[Saved data entries]
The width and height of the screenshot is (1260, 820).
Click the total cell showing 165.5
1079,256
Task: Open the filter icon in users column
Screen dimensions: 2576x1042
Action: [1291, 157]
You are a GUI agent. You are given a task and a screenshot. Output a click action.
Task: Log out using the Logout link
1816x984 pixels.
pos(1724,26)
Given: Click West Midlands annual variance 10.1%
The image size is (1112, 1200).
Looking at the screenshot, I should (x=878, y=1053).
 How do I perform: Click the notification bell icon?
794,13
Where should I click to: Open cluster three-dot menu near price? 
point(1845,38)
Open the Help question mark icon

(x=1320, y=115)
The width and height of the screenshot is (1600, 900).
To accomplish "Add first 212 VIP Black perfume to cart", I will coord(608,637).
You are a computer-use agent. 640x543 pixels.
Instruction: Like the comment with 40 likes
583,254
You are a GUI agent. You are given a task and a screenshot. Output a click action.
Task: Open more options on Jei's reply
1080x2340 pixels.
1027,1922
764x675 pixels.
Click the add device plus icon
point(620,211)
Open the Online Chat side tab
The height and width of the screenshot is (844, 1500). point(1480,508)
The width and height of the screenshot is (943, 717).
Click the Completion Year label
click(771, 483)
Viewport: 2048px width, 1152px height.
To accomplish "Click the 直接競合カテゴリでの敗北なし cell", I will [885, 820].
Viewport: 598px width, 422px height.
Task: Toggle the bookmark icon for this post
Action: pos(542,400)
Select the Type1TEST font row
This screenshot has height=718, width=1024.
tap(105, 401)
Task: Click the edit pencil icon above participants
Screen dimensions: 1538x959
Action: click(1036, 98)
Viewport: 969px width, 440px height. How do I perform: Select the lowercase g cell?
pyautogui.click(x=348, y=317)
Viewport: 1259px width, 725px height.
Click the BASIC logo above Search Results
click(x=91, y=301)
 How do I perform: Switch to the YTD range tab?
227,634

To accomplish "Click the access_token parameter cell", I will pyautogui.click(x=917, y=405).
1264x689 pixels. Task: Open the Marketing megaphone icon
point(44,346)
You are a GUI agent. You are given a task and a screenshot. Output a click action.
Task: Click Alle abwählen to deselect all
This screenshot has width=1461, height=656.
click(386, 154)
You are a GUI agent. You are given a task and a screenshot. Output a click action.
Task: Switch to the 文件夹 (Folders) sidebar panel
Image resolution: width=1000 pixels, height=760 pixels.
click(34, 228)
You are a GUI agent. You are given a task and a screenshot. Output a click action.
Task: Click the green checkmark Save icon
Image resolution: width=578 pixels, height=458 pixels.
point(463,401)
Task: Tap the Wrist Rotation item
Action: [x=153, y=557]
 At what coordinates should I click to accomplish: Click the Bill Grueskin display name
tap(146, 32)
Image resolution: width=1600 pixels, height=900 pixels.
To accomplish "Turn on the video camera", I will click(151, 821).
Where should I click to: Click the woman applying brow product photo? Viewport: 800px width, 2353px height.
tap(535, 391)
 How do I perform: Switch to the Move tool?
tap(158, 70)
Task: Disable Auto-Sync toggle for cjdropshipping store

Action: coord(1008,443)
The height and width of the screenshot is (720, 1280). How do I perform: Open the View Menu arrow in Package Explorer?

▸ What needs to be done
From the records above, repeat exactly the lines from the one with "Task: Log out using the Logout link" through the one with "Viewport: 2048px width, 1152px height.", both included.

▸ Reply
Task: Log out using the Logout link
1816x984 pixels.
pos(1724,26)
Given: Click West Midlands annual variance 10.1%
The image size is (1112, 1200).
Looking at the screenshot, I should (x=878, y=1053).
 How do I perform: Click the notification bell icon?
794,13
Where should I click to: Open cluster three-dot menu near price? 
point(1845,38)
Open the Help question mark icon

(x=1320, y=115)
The width and height of the screenshot is (1600, 900).
To accomplish "Add first 212 VIP Black perfume to cart", I will coord(608,637).
You are a computer-use agent. 640x543 pixels.
Instruction: Like the comment with 40 likes
583,254
You are a GUI agent. You are given a task and a screenshot. Output a click action.
Task: Open more options on Jei's reply
1080x2340 pixels.
1027,1922
764x675 pixels.
Click the add device plus icon
point(620,211)
Open the Online Chat side tab
The height and width of the screenshot is (844, 1500). point(1480,508)
The width and height of the screenshot is (943, 717).
Click the Completion Year label
click(771, 483)
Viewport: 2048px width, 1152px height.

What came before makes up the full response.